Using the data below, restate exactly every line from the one with "Task: Click the Beløp column header" up to and including the one with "Where should I click to: Click the orange". No picture belongs in it.

# Collected data entries
-- -- --

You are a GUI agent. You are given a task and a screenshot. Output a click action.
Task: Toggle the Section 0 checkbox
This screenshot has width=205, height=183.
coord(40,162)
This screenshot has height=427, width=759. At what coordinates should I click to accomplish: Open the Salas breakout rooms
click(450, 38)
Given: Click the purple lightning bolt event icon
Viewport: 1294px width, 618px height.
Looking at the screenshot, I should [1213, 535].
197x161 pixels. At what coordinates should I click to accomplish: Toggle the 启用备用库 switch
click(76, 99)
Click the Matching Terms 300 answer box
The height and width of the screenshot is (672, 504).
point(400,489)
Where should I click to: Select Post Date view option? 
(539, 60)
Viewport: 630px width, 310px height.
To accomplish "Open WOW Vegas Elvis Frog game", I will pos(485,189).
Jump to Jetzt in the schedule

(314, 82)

-- -- --

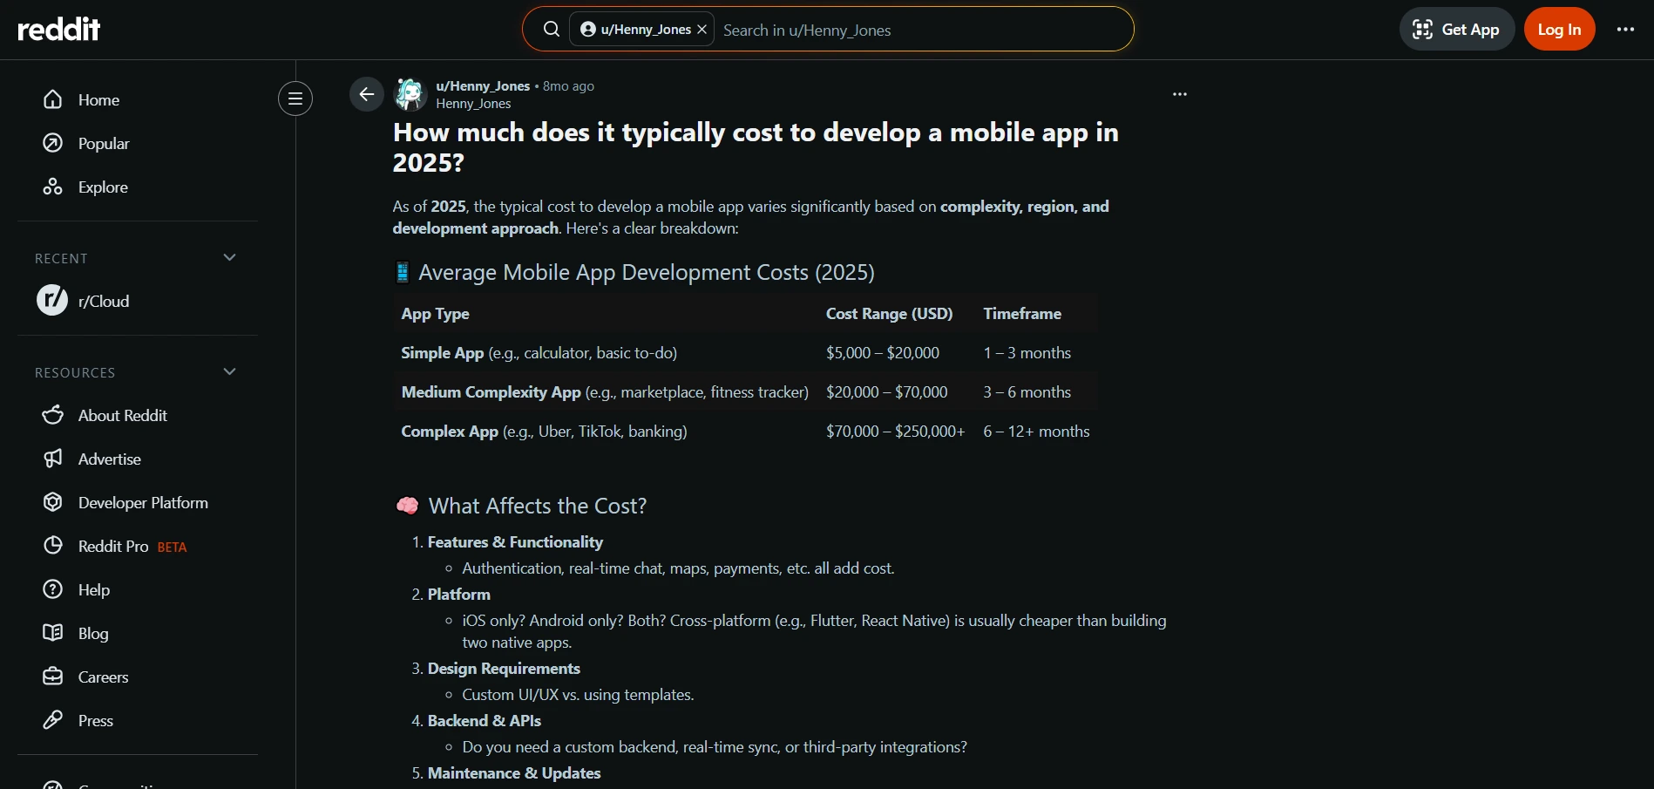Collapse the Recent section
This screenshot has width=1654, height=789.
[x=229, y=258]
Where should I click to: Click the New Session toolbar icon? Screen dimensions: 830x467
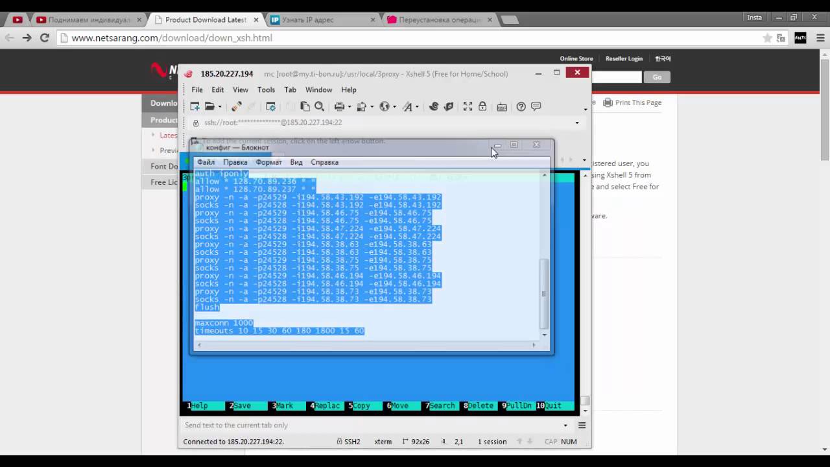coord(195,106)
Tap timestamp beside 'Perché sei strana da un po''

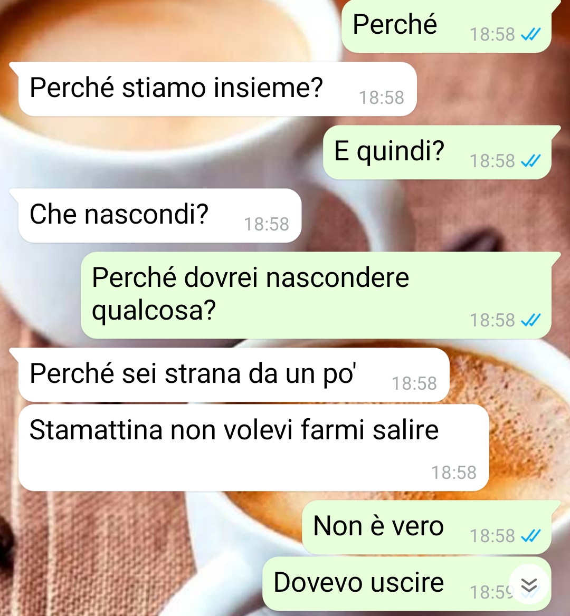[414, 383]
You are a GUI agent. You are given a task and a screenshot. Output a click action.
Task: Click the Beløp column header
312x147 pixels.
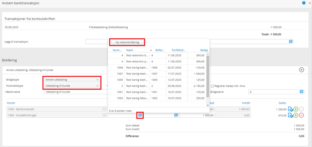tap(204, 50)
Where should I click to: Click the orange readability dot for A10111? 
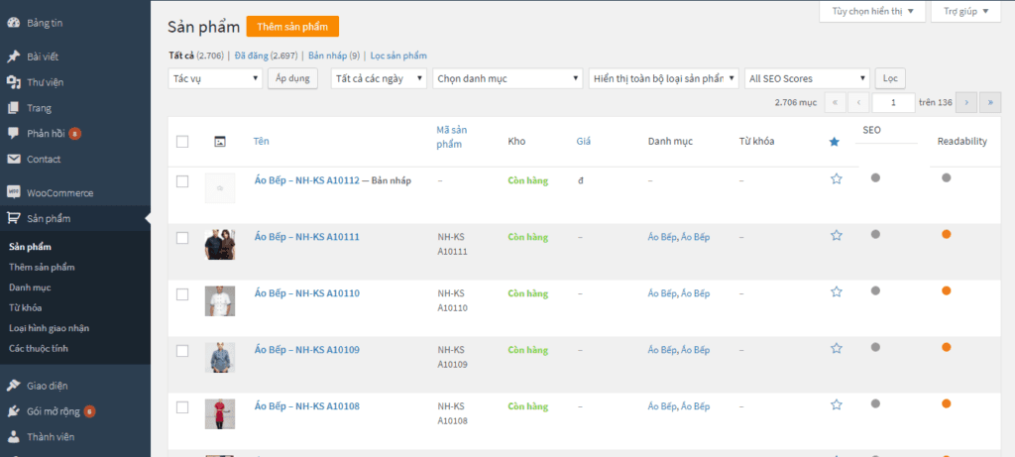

-- -- --

# Problem solution
Task: Click the Beløp column header
312x147 pixels.
tap(204, 50)
Where should I click to: Click the orange readability dot for A10111? 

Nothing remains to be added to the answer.